Below are records; how many of their lines contain "target"? Reply with the number and no other words.

_ _ _ _

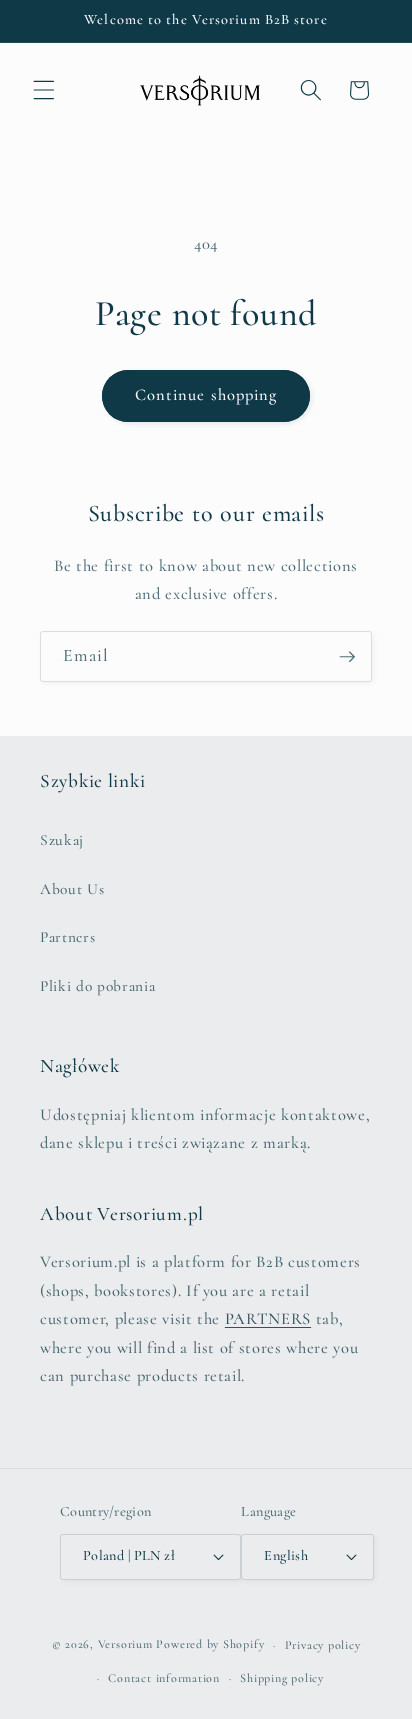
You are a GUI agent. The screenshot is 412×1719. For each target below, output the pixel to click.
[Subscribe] (347, 657)
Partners (67, 937)
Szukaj (62, 840)
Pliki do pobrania (97, 986)
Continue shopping (206, 395)
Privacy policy (323, 1645)
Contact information (164, 1678)
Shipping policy (282, 1678)
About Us (72, 889)
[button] (44, 90)
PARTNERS (268, 1319)
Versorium (127, 1645)
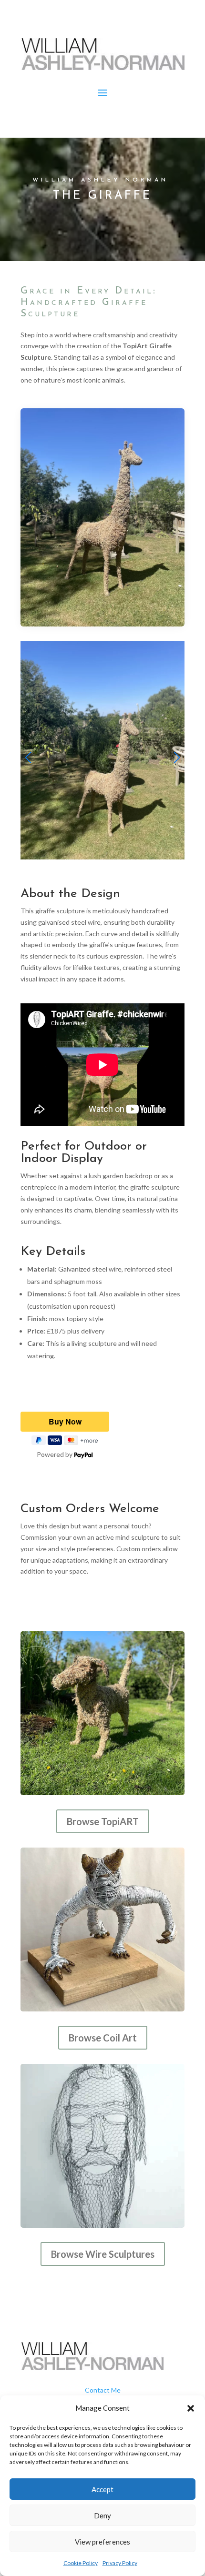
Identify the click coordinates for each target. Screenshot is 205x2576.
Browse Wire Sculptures (102, 2254)
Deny (102, 2515)
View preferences (102, 2541)
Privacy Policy (119, 2562)
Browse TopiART (103, 1821)
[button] (190, 2408)
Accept (102, 2489)
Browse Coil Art (103, 2037)
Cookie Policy (80, 2562)
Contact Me (103, 2390)
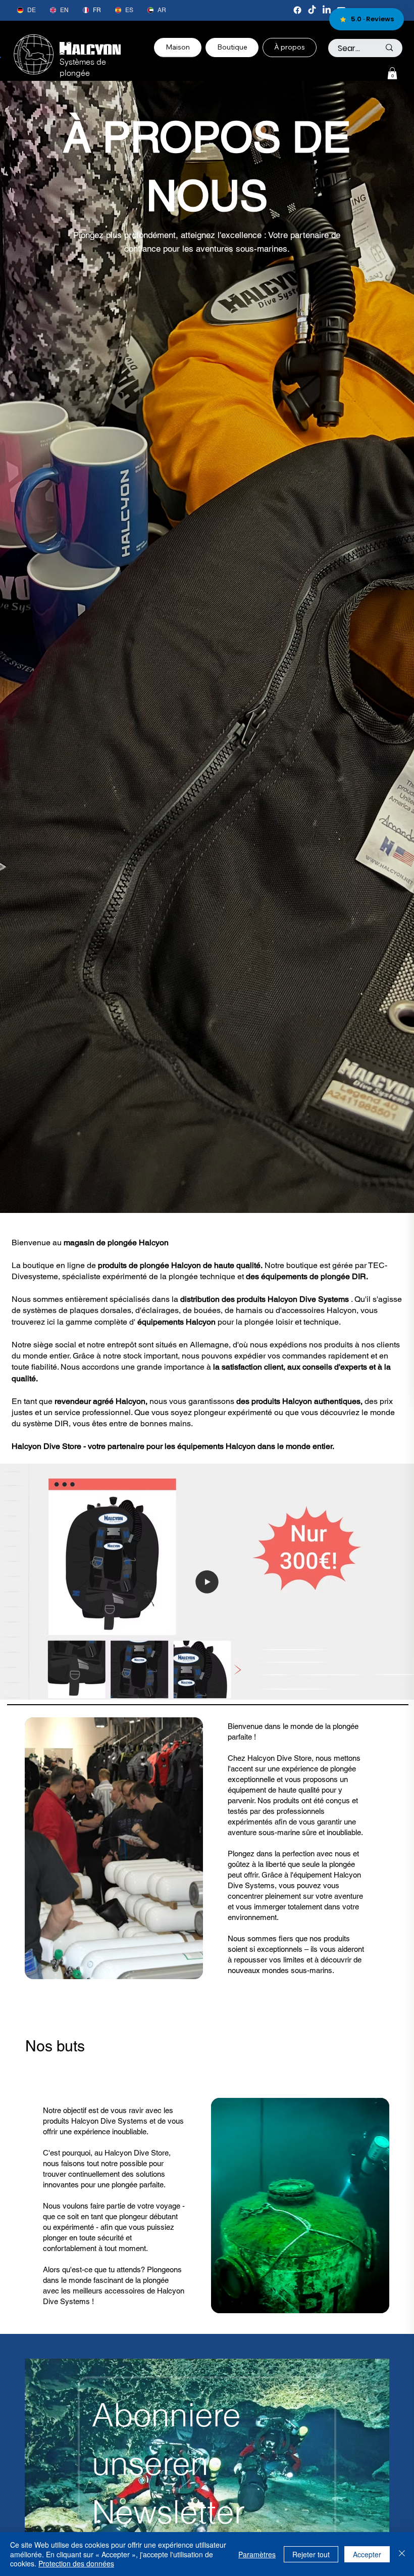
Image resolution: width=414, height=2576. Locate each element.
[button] (392, 73)
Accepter (367, 2554)
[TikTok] (312, 10)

_ _ _ _

▶ **Result**:
2